Среди неглупых женщин встречаются и дрессировщицы. Это очень редкие женщины, занесенные как исчезающий вид в «Книгу Инь».

«Страус – не птица, мужчина – не человек», – так обычно говорят дрессировщицы, легко, практически на «раз», раскусывая мужчину – и даже настоящего кладоискателя, который любит повторять: «Курица – не птица, баба – не человек». Но, вопреки закону логического жанра, именно дрессировщицы и кладоискатели создают идеальный союз. От этого союза появляются не самые некрасивые дети, не попадающие при вырастании под такие категории, как «курица» и «страус».

Дрессировщица – мечта любого мужчины; и лишь кладоискатель не всегда признается себе в этом – ведь самым тяжким грехом кладоискателя считается прикосновение к «нечистой» женщине (в древности – «нечистая сила»).

Подведем итог: в целом, женщина, как было установлено и подтверждено исследованиями.

A. A. Катарсис-Шуллер, не многим отличается от курицы, но многим – от мужчины. Даже состав крови у женщины другой. Женщина морозоустойчива, антикоррозийна, бесподобна. В отличие от мужчины, так часто напоминающего маленького недоразвитого ребенка, женщина практически никогда его не напоминает. Некоторые женщины предпочитают красивых и странных мужчин; некоторые предпочитают женщин.

И только дрессировщица счастлива, потому как только она одна и знает, что такое – любить мужчину. Вопреки закону жанра. Et cetera. Et cetera. Et cetera.

Дитятко

Дитятко лезло-лезло, лезло-лезло, вылезло, оглянулось и заорало. Заорало Дитятко сразу благим матом – только чтоб не пугать выродившую с лекарями, закодировало Дитятко благой мат в непереводимое: «А-а-а!», «а-а-а!» – и так двести тысяч тридцать три раза.

Так Дитятко орало несколько дней и ночей, несколько месяцев, несколько смен времен года орало так Дитятко – с перерывами на сон и стул.

Сон у Дитятко был здоровый, крепкий; стул тоже был здоровый и крепкий, со специфическим запашком. Еще у Дитятко имелись тулово, голова и др., в т. ч. – конечности.

Шло время, шло себе и шло; росло Дитятко, росло себе и росло. Оно любило поесть, поспать, а больше ничего и не любило – только бабло.

Достигнув изрядного возраста, пообломало бока Дитятко, но нрав свой не изменило.

Послали тогда к Дитятко человека с оказией. Прочитало Дитятко оказию, заржало и включило телик.

Во второй раз послали к Дитятко Человека с оказией. Снова прочитало Дитятко оказию, еще сильнее заржало и включило видак.

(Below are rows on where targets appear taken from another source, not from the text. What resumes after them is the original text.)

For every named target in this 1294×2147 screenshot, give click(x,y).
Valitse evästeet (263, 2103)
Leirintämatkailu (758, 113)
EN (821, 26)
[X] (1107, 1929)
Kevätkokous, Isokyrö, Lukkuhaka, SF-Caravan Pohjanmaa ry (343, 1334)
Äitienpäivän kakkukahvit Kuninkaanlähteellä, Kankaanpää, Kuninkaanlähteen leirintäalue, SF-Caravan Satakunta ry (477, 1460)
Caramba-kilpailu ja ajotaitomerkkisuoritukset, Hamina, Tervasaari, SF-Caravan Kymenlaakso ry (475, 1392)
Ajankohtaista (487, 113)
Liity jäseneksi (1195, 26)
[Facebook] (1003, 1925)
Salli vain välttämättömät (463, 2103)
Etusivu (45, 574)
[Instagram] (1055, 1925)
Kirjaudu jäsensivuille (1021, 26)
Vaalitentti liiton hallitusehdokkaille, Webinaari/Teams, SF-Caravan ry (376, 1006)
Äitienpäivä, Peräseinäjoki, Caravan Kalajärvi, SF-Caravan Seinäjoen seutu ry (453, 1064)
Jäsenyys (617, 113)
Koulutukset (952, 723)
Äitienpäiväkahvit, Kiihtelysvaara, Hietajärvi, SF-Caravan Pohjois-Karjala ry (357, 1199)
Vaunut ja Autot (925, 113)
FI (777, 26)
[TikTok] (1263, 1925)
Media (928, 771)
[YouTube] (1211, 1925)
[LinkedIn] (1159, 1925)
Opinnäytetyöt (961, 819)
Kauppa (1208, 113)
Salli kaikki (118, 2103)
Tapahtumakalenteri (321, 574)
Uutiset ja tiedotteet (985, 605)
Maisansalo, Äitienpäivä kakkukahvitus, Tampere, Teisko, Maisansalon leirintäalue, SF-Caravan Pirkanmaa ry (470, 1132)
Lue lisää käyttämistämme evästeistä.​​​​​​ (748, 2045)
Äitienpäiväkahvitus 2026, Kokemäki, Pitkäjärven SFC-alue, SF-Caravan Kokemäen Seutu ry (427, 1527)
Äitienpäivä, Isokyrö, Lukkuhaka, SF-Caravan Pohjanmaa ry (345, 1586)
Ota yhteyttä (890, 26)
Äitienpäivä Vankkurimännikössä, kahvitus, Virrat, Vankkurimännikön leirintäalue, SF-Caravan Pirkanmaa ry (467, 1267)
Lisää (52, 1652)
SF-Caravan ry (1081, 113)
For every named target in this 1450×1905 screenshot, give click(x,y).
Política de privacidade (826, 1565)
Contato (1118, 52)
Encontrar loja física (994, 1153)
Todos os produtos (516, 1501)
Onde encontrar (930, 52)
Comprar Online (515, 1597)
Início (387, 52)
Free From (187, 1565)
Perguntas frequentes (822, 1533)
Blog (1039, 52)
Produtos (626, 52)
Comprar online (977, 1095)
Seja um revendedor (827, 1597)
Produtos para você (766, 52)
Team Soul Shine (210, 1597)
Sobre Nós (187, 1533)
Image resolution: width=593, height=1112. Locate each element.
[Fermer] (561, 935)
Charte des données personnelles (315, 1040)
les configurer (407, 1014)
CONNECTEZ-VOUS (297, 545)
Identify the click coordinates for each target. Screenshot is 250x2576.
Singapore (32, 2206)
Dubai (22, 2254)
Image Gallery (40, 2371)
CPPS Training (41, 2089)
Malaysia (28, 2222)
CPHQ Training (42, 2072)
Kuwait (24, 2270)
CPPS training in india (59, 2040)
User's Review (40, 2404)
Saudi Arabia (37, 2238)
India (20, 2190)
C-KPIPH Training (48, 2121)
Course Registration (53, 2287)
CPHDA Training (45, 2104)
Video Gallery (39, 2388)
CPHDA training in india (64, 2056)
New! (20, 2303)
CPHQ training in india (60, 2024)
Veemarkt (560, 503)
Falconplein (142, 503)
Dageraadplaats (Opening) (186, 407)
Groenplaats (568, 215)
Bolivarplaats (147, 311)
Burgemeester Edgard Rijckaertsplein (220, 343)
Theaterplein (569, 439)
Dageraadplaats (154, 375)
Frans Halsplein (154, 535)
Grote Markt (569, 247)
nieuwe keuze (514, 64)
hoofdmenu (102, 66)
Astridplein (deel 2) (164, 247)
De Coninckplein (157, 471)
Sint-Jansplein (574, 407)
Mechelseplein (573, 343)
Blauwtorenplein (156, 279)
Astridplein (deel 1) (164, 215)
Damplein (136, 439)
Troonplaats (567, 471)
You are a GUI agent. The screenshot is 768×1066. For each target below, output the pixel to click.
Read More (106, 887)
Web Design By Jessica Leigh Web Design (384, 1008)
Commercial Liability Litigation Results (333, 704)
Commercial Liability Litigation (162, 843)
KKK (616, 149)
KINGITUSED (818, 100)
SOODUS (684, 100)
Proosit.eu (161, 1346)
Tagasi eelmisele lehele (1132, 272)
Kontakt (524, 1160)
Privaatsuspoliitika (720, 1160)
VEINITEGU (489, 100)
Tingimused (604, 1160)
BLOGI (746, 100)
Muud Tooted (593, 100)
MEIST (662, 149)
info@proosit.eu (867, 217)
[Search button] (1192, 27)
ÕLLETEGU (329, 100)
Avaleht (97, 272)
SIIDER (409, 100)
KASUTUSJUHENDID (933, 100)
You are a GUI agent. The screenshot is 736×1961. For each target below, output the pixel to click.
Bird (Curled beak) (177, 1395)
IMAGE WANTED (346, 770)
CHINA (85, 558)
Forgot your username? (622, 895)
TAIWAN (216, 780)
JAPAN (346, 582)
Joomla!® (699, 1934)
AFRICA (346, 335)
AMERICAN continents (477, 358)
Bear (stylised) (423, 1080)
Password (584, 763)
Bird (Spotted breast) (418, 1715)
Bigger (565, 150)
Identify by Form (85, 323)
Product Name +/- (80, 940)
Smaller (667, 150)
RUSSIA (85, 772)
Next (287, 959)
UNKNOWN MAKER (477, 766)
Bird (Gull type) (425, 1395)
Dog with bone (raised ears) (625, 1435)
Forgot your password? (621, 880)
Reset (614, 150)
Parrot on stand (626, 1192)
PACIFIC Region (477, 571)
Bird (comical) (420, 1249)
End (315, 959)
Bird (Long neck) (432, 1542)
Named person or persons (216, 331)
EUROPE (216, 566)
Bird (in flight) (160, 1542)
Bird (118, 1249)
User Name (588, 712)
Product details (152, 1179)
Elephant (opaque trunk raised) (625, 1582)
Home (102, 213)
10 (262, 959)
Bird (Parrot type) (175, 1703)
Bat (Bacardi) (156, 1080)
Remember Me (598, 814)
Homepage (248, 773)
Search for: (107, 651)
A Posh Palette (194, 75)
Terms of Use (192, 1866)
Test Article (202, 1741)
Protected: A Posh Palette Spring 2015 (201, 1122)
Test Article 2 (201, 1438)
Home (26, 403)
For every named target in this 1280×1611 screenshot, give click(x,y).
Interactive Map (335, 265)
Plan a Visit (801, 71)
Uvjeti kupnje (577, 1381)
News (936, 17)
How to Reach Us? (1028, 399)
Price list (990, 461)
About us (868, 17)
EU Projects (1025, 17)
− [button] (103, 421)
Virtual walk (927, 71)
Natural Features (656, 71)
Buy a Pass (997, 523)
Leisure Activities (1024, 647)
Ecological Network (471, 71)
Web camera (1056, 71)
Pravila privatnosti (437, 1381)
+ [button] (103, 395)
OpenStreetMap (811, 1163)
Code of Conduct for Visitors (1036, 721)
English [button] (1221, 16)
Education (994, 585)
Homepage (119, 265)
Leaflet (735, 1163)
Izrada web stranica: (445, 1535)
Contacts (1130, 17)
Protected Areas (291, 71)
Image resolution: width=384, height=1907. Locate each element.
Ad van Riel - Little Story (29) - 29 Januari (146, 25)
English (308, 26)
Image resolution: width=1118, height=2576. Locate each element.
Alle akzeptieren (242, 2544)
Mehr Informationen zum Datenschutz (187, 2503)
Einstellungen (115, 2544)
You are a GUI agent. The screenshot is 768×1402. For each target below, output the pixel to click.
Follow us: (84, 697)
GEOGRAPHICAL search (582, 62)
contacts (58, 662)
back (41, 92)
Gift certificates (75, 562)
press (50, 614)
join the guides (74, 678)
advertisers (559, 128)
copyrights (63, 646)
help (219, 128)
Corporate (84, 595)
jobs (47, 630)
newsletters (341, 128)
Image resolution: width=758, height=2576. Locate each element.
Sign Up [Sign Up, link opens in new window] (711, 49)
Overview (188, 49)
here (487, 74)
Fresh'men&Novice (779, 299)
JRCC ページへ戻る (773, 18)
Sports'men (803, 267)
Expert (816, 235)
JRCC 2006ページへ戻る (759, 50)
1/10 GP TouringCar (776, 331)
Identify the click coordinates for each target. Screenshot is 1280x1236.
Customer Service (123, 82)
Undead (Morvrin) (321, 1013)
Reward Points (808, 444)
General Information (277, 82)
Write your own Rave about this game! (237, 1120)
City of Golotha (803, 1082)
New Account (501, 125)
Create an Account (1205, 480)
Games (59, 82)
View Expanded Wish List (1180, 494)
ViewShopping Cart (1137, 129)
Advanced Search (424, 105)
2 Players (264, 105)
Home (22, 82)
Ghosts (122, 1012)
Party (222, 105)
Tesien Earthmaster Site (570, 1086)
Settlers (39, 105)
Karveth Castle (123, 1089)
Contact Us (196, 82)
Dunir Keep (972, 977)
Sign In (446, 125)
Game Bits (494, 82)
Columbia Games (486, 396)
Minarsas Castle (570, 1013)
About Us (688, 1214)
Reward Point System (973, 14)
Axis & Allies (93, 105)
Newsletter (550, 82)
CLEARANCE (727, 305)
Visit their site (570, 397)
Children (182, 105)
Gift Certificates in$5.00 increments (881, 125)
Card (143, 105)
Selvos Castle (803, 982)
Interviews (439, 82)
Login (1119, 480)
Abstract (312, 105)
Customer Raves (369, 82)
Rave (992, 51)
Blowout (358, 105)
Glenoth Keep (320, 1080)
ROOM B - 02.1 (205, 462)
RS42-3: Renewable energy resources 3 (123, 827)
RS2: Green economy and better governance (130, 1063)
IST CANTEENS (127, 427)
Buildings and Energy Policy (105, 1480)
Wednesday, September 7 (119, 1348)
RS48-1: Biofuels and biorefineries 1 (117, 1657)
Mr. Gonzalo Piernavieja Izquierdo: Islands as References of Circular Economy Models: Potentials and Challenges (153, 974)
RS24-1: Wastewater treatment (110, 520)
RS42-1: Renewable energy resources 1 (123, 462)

В третий раз послали к Дитятко Человека с оказией. Раскрыло Дитятко оказию (а было оно уже в летах порядочных) и рот раскрыло: знаки все какие-то непонятные, неразборчивые, страшные… Испугалось Дитятко – и в лес бежать. А в лесу волки. Пуще прежнего испугалось Дитятко, желудок в пятки ушел.

Тут подходит к Дитятко волк и спрашивает:

– Ты пошто, сучье отродье, оказию не признало?

А другой:

– Ах ты, волчья сыть, травяной мешок, ты пошто другую оказию не прочитало?

И третий:

– Вот я тебя за это съем!

Задрожало Дитятко, в штаны наложило, преклонных лет достигло. Сидит – слова вымолвить не может, и вообще – ничего не может.

Рассмеялись волки:

– Дурачина ты, простофиля, и чему тебя в школе учили?

Еще пуще задрожало Дитятко, поседело совсем, а волки ему так говорят:

– Мы – санитары. Мы таких, как ты… – они переглянулись. – Да противно мараться-то об тебя.

(У Дитятко в это время начался понос).

– Оставь, Серый, – поморщилась старая хромая Волчица, – не отмоешься.

– А санитарить кто будет? – провыл Серый.

Волчица пожала плечами и отошла в сторону.

Тут на лес опустился туман и откуда-то сверху, прямо на голову Дитятко, упал толстенный Том.

Дитятко отодвинулось, но Том придвинулся на такое же расстояние. Дитятко, потеряв последние зубы, снова отодвинулось, но Том приблизился ровно на столько же, что и в первый раз. Так продолжалось очень долго, пока до Дитятко не дошло, что сопротивляться бесполезно.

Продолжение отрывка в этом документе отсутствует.